I have come to realize that in regards to people who would not darken the doors of a church at any time other than a wedding, a funeral or seeking financial help that it is our responsibility as a church to minister to them. These times when people come to us and need help are precisely the times when we can give the gospel message to them. This is what I try to do when people come to me who are not saved and yet want to get married in the church. Over the years I have taken each individual couple and looked at them independetly, after MUCH prayer and contemplation. It is still tough to swallow some days why people who do not like church, want to be a part of church, have no place for a church at any time want to be married in a church. It does not make their marriage more special!
I guess I have seen a decrease in the idea that marriage is sacred. Every wedding that I perform I use the phrase, “marriage is a holy estate, a holy union”. Have we lost the real meaning of what marriage is to be all about?

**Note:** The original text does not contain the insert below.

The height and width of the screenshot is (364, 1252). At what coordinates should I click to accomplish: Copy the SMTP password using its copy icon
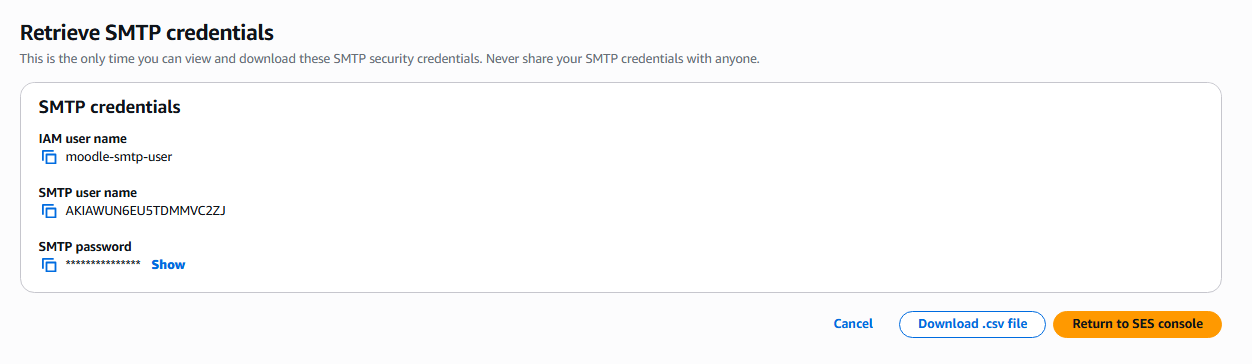[x=49, y=265]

I am afraid that we have lost that the fact that God’s holy word teaches us that marriage is meant to make us HOLY not necessarily HAPPY! I have so many people speak of feelings when it comes to their marriages. I have sat across the table from many of people who have said, “I no longer feel in love” or “I just don’t have feelings for my spouse.” Marriage is not about feelings alone but more about a choice. Marriage is no longer sacred.
Marriage has lost its meaning. It is to be about making us more like Jesus Christ. Ephesians 5:22 and following speak that marriage is to be a direct reflection of the relationship between Jesus Christ and His bride, the Church. As a husband I am to treat my wife like Jesus treats His Bride, the Church. The two words that come to mind as to what a husband are to be are, love and sacrifice. Oh that every husband would love his wife like Christ loves the church. Oh that every husband would sacrifice for his wife like Christ sacrificed for His church. The two words that come to mind for the wife are, honor and respect. Oh that the wife would honor and respect the husband like the church is to honor and respect Jesus Christ. To many times I see a wife belittle, tear down and humiliate her husband.
Marriages fall apart for many reasons. Overall marriages fall apart because marriage is no longer sacred. The covenant that you enter into, “Until death do us part”, is now optional. Not permanent, but temporary. Not holy but selfish. Sacred? Not any more. The reason why so many couples want their wedding in a church is because they somehow think that a building makes the marriage better. Not so. What makes a marriage better is making Jesus Christ the center of it all. Every good, lasting marriage I know of has had its ups and downs. Every good, lasting marriage I know of has had times of great blessings and times of great sorrows. Every good, lasting marriage has kept the perspective of value of marriage, the sacredness of it. I realize there are marriages that last where the couple is not saved but still their perspective is still the same – there is something special, something long lasting about marriage. It is not temporary but is a lifetime commitment.
Christians, your marriage should reflect Jesus Christ to a lost and dying world. Is your marriage holy? Is your marriage sacred? Does your marriage reflect what Scripture says it is to reflect? If not, it is not too late. Let us teach our kids what a Godly marriage is all about?
Need some help about your marriage? Here is a book that I read many years ago that I highly recommend, it is called Sacred Marriage: What If God Designed Marriage To Make Us Holy More Than Happy? by Gary L. Thomas. It is an excellent book. Parents I recommend you read it together and then work through it with your older teens and young adults, especially when they are getting ready to get married. We need to do everything we can to help our kids marriages survive. All good things take work!
Have a great week!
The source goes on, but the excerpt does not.